• _Task_
What is wanted is the line holding "Select the Gantt" and every later line through the end of the entries, set down exactly.

• _Stored data_

◇ ◇ ◇ ◇ ◇

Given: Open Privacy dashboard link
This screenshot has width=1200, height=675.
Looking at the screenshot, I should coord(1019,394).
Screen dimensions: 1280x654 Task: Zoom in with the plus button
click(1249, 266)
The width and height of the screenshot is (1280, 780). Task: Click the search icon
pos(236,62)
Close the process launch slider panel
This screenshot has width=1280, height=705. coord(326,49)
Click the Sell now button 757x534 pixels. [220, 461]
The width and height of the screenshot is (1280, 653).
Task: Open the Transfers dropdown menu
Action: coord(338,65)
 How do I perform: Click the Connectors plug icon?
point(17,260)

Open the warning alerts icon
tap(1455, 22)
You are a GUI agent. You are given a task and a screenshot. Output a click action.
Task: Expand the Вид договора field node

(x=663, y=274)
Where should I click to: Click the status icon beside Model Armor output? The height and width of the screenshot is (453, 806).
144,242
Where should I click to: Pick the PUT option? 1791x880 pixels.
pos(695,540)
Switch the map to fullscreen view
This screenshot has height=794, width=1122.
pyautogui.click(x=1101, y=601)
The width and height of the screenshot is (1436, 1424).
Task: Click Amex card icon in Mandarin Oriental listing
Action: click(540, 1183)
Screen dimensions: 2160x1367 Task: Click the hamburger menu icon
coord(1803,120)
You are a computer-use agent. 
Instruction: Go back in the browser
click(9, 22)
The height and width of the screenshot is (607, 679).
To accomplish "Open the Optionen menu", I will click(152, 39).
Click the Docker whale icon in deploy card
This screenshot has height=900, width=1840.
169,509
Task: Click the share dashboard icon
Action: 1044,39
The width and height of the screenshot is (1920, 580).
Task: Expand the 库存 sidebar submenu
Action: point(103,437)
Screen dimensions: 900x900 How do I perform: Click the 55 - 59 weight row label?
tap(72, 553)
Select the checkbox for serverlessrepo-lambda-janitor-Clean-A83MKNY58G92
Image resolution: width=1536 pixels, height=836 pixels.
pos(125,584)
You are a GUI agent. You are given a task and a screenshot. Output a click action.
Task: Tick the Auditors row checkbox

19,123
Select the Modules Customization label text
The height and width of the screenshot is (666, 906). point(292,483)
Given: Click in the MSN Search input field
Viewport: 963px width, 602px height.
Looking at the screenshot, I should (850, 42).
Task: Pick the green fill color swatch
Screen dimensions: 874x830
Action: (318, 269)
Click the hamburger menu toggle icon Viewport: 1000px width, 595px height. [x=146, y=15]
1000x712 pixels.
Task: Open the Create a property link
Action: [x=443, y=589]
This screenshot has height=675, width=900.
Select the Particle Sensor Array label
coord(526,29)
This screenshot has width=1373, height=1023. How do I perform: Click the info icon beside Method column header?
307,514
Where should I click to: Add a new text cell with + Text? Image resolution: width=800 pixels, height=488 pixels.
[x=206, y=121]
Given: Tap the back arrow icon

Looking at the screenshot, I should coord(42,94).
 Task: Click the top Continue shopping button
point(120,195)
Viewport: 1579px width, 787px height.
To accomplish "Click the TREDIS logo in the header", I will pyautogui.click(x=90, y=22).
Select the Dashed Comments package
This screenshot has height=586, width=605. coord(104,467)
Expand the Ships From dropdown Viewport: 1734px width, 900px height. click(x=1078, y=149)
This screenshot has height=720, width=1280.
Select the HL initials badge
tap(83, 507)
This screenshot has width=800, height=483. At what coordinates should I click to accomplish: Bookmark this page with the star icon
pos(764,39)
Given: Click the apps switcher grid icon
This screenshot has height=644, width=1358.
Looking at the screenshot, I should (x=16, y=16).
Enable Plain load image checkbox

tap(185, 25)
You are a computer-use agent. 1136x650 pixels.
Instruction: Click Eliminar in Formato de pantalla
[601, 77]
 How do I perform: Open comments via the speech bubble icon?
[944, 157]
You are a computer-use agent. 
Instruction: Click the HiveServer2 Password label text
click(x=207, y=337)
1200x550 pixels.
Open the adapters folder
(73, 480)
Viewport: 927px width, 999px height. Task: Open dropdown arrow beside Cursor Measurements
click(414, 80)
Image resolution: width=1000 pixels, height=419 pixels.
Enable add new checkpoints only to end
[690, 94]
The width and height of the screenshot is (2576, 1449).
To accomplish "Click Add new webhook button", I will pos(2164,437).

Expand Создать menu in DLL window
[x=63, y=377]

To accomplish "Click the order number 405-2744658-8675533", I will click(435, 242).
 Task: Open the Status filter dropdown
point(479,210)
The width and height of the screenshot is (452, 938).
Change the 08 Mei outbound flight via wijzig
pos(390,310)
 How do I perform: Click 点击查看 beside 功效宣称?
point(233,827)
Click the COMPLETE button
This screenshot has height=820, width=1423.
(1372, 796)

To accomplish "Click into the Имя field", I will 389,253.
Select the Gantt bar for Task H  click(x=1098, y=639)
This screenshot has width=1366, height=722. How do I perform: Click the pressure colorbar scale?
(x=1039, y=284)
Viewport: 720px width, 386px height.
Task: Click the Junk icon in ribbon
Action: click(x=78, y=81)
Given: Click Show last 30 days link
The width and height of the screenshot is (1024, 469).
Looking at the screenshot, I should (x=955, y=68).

◇ ◇ ◇ ◇ ◇

• _Result of this exercise_
Select the Gantt bar for Task H  click(x=1098, y=639)
This screenshot has width=1366, height=722. How do I perform: Click the pressure colorbar scale?
(x=1039, y=284)
Viewport: 720px width, 386px height.
Task: Click the Junk icon in ribbon
Action: click(x=78, y=81)
Given: Click Show last 30 days link
The width and height of the screenshot is (1024, 469).
Looking at the screenshot, I should (x=955, y=68).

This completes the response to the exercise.